- [EXERCISE DETAILS] Please find the lines in the entries below that contain the word "black", and copy each one.

- [DATASET EXCERPTS]
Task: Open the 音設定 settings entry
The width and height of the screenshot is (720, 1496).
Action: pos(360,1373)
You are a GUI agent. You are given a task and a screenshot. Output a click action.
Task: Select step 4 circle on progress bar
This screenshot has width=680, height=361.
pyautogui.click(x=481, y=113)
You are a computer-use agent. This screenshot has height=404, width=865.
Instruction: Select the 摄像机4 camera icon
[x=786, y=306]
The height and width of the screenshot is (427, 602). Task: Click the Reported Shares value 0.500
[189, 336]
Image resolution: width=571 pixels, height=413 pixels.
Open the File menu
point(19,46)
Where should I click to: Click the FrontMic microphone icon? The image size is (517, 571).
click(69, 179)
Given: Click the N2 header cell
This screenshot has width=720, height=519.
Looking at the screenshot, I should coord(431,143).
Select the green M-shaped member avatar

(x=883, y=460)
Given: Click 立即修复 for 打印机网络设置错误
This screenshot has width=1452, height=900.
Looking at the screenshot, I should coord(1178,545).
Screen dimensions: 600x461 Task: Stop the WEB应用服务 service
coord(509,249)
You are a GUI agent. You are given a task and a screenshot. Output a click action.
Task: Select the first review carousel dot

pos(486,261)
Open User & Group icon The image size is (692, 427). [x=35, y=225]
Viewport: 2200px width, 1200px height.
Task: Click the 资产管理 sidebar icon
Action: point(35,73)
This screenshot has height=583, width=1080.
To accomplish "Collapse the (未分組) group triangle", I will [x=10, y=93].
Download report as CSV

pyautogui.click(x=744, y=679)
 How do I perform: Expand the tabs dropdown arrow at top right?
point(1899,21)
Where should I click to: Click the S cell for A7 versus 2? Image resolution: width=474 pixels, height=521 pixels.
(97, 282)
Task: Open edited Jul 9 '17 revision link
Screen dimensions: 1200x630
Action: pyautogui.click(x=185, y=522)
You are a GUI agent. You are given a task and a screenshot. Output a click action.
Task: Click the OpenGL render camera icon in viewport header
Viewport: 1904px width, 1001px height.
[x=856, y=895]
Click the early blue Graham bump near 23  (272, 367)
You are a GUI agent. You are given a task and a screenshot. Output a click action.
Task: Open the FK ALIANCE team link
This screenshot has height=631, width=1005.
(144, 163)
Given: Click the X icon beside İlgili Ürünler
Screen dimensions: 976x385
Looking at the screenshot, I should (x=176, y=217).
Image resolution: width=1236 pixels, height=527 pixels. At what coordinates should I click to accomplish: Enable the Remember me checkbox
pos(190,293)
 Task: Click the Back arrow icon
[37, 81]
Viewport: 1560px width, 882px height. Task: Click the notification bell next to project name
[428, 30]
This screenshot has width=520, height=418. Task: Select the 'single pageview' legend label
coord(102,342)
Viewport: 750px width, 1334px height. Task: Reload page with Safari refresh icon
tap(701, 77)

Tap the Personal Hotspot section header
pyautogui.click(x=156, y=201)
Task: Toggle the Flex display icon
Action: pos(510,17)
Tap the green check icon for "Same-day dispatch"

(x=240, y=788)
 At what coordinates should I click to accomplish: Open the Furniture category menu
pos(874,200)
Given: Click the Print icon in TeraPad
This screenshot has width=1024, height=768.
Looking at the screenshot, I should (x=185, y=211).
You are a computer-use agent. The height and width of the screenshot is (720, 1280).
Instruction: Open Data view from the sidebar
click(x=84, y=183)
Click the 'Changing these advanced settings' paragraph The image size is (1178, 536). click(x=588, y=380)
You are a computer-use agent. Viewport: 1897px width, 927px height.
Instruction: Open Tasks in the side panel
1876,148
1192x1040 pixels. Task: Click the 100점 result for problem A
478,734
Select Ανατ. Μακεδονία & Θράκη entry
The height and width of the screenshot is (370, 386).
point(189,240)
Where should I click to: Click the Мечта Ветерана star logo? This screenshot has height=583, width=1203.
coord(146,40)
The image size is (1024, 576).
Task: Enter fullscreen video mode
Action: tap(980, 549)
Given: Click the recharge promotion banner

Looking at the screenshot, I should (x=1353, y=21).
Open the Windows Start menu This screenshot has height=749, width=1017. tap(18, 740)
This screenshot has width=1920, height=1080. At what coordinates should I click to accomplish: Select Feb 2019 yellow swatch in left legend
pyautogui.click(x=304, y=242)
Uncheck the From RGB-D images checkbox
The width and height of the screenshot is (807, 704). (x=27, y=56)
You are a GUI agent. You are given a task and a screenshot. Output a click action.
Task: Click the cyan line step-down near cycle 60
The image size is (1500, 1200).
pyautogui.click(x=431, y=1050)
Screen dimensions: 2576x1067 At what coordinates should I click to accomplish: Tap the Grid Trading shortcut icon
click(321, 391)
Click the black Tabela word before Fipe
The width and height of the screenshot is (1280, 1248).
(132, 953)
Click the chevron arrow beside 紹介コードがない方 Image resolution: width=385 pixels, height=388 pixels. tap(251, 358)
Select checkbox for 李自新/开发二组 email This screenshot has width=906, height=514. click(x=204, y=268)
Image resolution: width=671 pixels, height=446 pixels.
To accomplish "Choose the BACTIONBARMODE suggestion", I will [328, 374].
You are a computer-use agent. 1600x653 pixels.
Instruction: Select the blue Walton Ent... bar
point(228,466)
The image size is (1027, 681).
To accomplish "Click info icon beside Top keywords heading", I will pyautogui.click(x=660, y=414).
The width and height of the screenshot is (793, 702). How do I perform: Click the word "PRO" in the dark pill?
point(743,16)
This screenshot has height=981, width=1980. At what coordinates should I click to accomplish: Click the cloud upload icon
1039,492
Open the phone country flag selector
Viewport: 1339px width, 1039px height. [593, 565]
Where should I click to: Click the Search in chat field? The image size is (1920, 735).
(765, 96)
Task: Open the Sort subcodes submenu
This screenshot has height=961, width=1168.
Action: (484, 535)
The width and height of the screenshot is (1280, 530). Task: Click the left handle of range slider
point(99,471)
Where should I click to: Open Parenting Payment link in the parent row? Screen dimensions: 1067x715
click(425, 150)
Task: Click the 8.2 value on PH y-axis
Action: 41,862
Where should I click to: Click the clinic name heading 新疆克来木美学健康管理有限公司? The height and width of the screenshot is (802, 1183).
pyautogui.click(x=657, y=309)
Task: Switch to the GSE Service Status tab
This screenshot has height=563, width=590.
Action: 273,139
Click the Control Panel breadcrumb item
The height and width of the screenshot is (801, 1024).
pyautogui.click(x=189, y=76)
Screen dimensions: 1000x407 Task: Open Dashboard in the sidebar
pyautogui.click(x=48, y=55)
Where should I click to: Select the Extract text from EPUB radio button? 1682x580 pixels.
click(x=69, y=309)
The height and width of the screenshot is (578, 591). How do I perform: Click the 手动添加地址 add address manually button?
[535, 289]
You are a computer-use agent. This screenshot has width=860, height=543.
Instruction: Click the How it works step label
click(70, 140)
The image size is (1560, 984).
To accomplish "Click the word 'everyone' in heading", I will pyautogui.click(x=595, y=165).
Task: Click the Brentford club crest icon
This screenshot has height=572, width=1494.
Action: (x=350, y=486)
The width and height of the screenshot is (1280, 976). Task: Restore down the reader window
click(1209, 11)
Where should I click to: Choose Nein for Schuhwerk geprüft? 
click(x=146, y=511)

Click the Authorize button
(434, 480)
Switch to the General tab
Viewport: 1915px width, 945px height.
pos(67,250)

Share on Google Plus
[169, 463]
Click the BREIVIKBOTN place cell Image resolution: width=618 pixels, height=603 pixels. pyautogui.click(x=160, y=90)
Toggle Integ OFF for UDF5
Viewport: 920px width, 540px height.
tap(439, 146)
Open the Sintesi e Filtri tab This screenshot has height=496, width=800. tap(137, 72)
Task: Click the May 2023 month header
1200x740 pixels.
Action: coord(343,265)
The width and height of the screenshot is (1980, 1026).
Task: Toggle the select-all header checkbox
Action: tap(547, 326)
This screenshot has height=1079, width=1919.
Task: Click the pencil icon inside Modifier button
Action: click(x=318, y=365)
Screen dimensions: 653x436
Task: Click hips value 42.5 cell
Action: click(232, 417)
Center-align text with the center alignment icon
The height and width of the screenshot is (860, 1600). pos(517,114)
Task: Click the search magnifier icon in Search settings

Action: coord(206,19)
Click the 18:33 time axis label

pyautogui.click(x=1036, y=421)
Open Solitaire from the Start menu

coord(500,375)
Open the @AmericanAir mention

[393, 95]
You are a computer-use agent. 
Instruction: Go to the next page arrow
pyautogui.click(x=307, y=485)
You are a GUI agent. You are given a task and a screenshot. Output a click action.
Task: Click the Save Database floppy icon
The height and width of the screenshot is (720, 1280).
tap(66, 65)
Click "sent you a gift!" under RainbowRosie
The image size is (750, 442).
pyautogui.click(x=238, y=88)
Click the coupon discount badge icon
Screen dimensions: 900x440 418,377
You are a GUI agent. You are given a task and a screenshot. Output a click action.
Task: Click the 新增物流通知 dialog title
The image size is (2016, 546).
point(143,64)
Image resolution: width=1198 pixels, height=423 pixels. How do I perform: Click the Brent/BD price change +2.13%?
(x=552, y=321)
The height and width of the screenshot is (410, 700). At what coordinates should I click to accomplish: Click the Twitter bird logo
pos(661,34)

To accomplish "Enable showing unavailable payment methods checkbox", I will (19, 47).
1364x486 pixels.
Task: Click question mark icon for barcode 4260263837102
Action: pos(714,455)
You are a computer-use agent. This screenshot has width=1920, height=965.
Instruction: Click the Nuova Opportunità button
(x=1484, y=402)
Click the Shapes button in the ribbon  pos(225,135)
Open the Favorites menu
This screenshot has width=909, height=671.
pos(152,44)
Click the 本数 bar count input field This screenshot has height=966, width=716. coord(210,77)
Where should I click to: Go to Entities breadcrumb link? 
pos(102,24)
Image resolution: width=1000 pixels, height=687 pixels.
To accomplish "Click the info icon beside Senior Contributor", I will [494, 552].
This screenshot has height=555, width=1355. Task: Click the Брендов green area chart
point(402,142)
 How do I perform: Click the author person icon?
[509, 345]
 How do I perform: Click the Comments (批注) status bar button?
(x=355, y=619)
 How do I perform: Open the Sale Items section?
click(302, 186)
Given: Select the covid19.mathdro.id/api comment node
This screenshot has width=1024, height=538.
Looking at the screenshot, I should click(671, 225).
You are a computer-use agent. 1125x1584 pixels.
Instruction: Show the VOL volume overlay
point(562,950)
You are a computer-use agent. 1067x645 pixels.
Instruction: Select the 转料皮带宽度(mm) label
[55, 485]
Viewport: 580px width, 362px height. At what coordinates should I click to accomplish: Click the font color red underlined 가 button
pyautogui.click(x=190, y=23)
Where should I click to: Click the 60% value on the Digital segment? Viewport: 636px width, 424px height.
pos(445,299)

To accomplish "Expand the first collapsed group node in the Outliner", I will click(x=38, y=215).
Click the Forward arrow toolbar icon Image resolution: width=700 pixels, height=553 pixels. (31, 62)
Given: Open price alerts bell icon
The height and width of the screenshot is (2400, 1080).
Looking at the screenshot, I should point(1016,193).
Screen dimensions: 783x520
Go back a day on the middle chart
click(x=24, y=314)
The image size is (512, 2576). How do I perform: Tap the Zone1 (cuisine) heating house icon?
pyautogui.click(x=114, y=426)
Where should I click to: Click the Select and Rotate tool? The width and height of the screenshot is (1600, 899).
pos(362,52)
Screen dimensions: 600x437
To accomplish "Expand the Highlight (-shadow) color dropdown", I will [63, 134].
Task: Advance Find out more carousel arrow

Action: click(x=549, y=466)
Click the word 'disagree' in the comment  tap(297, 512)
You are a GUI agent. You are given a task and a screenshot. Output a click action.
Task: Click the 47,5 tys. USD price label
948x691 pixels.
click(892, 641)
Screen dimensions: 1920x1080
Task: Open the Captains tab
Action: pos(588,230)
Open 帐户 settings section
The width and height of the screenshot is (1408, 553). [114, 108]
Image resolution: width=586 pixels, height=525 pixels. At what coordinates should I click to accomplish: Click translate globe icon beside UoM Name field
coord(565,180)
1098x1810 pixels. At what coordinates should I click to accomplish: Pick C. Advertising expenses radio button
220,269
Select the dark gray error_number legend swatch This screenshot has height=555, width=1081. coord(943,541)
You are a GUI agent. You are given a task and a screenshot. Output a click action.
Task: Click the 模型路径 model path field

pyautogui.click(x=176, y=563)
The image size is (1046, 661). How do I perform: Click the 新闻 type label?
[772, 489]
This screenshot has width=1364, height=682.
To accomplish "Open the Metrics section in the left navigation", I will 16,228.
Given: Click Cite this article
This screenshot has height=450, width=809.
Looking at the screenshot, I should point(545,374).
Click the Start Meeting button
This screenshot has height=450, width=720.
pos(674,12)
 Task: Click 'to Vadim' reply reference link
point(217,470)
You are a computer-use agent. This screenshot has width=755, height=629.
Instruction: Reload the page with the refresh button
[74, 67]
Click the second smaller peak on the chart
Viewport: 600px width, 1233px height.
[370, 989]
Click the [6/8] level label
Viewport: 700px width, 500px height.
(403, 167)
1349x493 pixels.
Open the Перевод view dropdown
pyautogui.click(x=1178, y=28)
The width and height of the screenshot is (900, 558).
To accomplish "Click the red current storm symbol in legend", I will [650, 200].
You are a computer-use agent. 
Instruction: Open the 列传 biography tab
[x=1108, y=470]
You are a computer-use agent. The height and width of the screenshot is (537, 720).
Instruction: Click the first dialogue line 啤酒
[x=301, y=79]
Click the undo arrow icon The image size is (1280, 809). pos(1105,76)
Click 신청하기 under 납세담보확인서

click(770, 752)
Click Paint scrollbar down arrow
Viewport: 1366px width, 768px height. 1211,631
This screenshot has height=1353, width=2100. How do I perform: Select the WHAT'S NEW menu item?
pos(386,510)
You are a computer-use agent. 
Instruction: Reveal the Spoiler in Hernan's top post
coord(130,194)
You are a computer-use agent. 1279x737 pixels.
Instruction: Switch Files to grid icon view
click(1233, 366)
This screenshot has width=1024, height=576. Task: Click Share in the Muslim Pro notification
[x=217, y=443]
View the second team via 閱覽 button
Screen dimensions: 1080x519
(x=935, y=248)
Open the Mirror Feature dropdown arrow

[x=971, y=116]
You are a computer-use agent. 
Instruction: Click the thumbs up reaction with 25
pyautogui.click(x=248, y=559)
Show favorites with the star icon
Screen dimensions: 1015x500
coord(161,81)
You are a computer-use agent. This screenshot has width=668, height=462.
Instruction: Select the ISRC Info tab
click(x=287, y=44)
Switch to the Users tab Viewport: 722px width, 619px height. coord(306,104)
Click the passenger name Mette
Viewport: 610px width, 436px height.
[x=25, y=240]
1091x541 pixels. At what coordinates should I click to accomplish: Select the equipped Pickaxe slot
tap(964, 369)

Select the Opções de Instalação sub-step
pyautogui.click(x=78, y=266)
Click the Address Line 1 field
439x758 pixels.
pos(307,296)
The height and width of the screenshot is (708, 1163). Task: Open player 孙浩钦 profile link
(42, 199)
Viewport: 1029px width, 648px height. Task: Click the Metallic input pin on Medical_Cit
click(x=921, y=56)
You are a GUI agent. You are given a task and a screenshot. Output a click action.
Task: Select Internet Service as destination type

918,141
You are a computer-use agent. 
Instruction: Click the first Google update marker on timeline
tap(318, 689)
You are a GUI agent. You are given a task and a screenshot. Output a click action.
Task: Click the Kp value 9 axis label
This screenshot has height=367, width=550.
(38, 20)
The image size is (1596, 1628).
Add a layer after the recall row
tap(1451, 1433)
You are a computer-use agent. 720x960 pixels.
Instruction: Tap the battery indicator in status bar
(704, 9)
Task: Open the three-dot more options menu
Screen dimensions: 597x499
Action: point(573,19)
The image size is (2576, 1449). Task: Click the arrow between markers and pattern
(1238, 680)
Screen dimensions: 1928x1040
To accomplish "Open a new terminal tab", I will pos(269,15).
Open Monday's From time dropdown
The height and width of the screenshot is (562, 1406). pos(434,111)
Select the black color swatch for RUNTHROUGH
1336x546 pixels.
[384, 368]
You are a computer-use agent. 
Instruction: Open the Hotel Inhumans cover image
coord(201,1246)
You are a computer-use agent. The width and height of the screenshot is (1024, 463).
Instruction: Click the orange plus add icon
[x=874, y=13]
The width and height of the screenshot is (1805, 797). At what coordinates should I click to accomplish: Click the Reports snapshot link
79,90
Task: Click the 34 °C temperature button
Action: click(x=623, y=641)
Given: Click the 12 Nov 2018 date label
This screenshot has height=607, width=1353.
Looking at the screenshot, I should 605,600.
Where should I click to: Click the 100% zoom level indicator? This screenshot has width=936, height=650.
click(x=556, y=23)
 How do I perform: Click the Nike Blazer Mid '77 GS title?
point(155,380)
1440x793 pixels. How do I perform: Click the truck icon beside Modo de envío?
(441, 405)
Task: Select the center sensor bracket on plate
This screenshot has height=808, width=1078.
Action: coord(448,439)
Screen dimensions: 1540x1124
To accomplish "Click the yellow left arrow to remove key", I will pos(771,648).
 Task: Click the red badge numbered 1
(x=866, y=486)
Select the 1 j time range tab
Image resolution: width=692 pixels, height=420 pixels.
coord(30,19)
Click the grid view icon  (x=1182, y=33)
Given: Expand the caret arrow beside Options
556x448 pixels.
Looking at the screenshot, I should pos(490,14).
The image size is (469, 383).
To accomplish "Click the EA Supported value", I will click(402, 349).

- [EXERCISE RESPONSE]
Click the black Tabela word before Fipe
Select the black color swatch for RUNTHROUGH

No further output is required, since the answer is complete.